Выбрать главу

   Было... было сухо во рту, но быстро нашлась тропа, и кто-то знакомый - простенький детский мотив был тесно с ним связан - следовал этой тропой, влекомый жаждой, шел, ускоряя шаг, пока не услышал плеск: это была вода - та, что омывает, облегает плотно, стоит, течет и камень точит. Оркестр всем составом сошел на воду, закачался, поплыл - нет, все это, конечно, сымитировали звуки, но это был голос воды, волны воды, круги на воде - там, где камнем канет любое дурное намерение. Я слушал, дивясь тому, как верно одни те же инструменты могут передавать состояние различных стихий, воды, в частности, ее снег, дождь, лед, застывшие глыбы льда, приливы и ливни. Звуки, скользнув по свинцовой глади, стали вдруг задыхаться, хватать воздух, тонуть, слабея, замирая колебаниями, затухающими в глубине, куда не проникал тусклый заоблачный свет. Где-то на дне - как тема темной воды - шевельнулся утопленник, вспугнув населяющих воду рыб, пустил пузыри, всколыхнул устилающий дно ил. И вдруг расцвело, вспыхнуло голубым и зеленым, засверкало, заискрилось, ахнуло и рассыпалось звоном на все лады, словно колокол раскололся на колокольчики - это солнце, сорвав с себя облако, высветило воду до дна. Тени упали на воду от прибрежных стволов и крон, и, глядя со дна, странно было видеть утопленнику эти стволы, неверные, зыбкие, в призрачном неевклидовом преломлении, что бывает, как известно из оптики, в результате аберрации световых лучей. Поверхность озера стала столь чистой и неподвижной, что стоило б нарезать из нее зеркал. Колокольчики продолжали звенеть, все пятьдесят четыре, но звуки уплотнились, сгустились, стали короче, глуше, словно с головой поглотила меня вода, но не чувствовалось удушья, как если бы выросли жабры или были всегда, только не знал. Вздохнули скорбные скрипки - горше всех плакала первая, итоговой кодой подведя черту.

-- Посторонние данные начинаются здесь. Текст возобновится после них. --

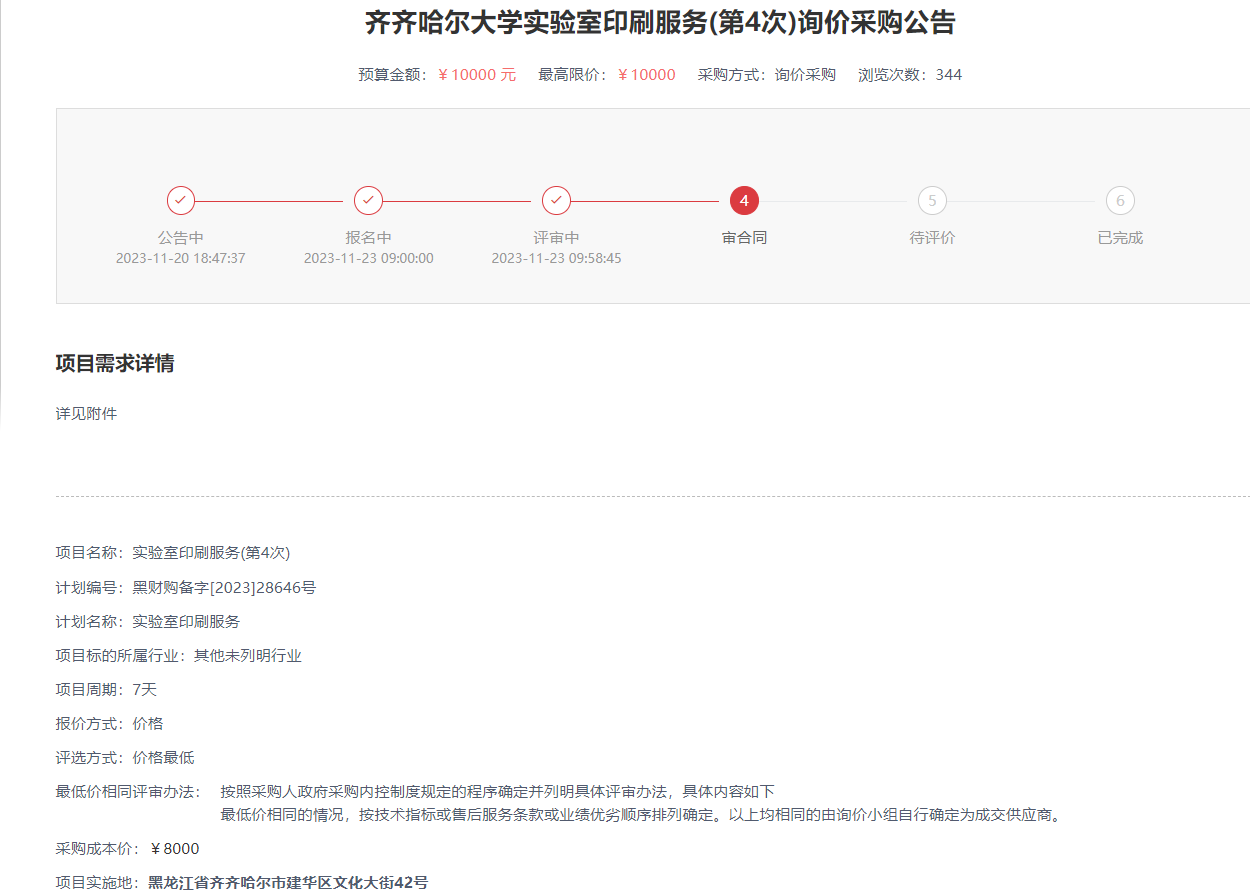Click the 待评价 step label
1250x894 pixels.
click(932, 238)
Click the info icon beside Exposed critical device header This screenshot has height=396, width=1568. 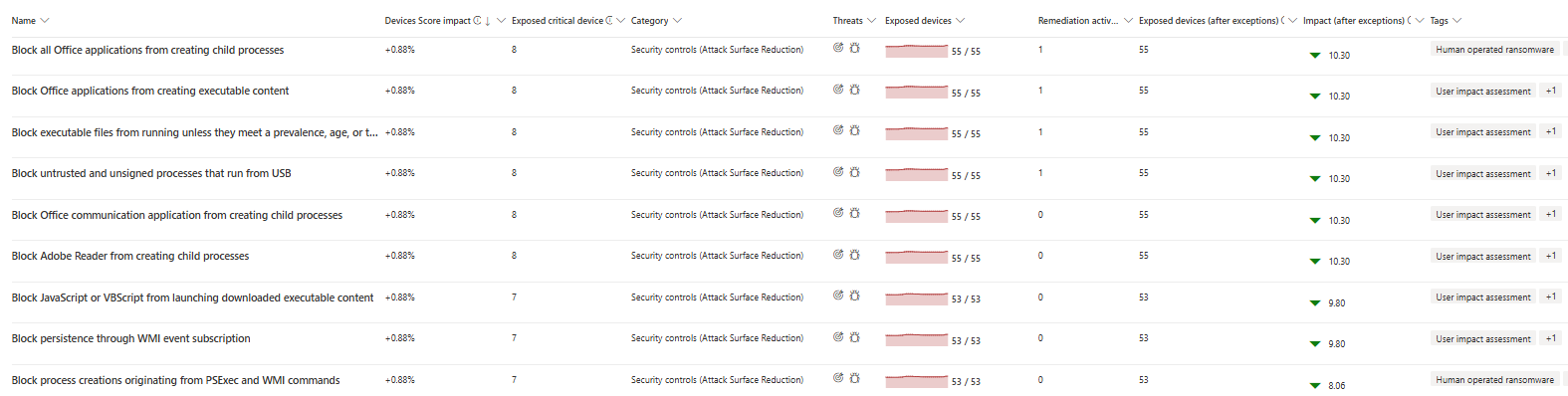click(609, 20)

   Я, разъятый на атомы, с трудом собрал себя воедино. Возможно, не без помощи Джякуса, тень его присутствия еще ощущалось, потом растаяла, исчезла совсем.

   Мы с ним расстались более чем на тридцать лет.

   Я очнулся в лазарете с твёрдой уверенностью в том, что приобрёл нечто важное, что-то познал. Словно в меня загрузили драйвер, и я получил доступ к чему-то важному. Что собственно я приобрел? Что познал? На осознание этого уйдут годы.

   В лазарете мне даже не очень-то удивились. За июнь-сентябрь я попал сюда уже в третий раз. Но если в предыдущее воплощение я был перед миром робок, то ныне он выглядел жалко и жал в плечах.

   Впрочем, градус эйфории в течение пары дней снизился до нормального, а однажды в конце аллеи я повстречал Грибоедова. Я замер под влиянием противоположных стимулов: броситься к нему или от него, однако тело его вдруг вспыхнуло и обратилось в дым, хлопья сажи и пепел развеяло ветром, а я весь остаток дня пребывал в смятении, привыкая к мысли, что придется теперь с этим жить. Это было первым отчетливым проявлением Нарушителя.

   С Джякусом, повторюсь, мы с тех пор очень долго не виделись. Вероятно, он подвизался в новом теле на новом поприще, и возможно был на слуху под каким-то другим именем. Возможно, и впрямь ушел из реальной жизни в кино. Джус, кажется, что-то знал, но от ответов на мои вопросы уклонялся. Конечно, я мог бы его найти, воспользовавшись услугами поисковых фирм, но зачем, раз человек не хочет со мной встречаться. Претензий у меня к нему не было.

   Тело Джякуса его ассистент определил на территорию завода, где ему, якобы, чем-то отрезало голову. Сам Джус проживал в отеле "Антей". Он и мне там снял апартамент. С тех пор, вот уже тридцать лет, этот отель является моей основной резиденцией. Правда, в силу каких-то загадочных причин его переименовали в "Пленум".